_TASK BRIEF_
Could you copy exactly the lines from the one containing "Toggle 是否启用 for 永安洲镇人大代表之家" through the last line of the records below, leaving out any pictures?

(Stored data)
******

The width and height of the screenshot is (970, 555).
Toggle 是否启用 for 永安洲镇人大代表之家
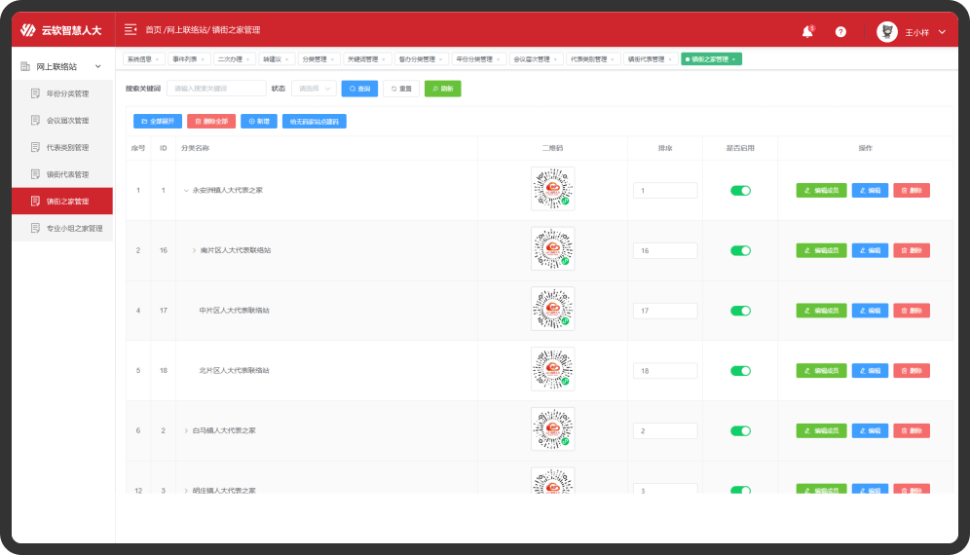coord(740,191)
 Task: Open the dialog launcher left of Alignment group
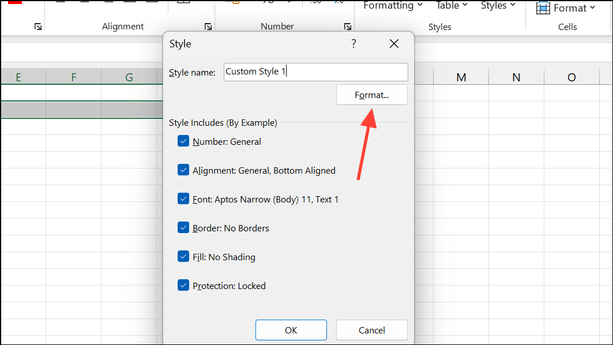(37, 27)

******

_WRITTEN ANSWER_
Toggle 是否启用 for 永安洲镇人大代表之家
coord(740,191)
 Task: Open the dialog launcher left of Alignment group
(37, 27)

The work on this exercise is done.